Exercise details ▸ Return exactly the lines below, starting with the one that has "About (673, 38)" and going on through the one that has "News (1204, 38)".

Exercise material ▸
::::::::::

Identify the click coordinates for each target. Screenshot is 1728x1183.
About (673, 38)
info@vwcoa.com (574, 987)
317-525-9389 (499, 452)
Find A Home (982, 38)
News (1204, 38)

::::::::::

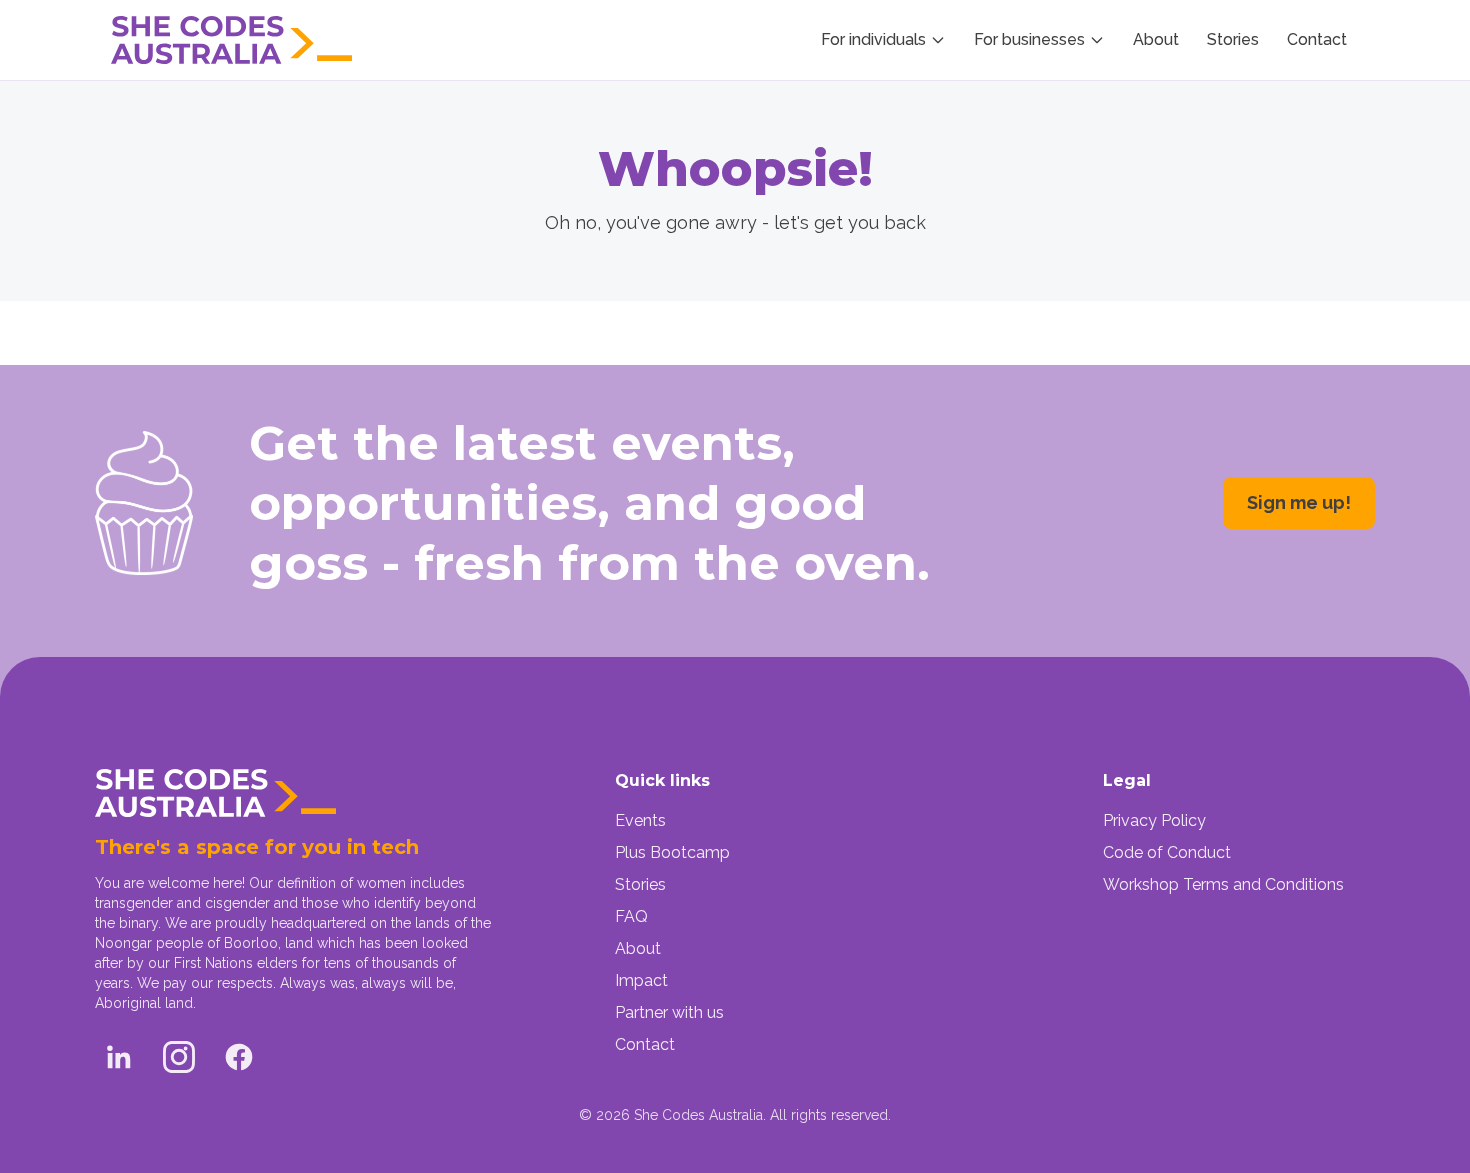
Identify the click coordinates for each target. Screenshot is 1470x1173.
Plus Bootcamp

::::::::::

Answer below ▸
About (673, 38)
info@vwcoa.com (574, 987)
317-525-9389 (499, 452)
Find A Home (982, 38)
News (1204, 38)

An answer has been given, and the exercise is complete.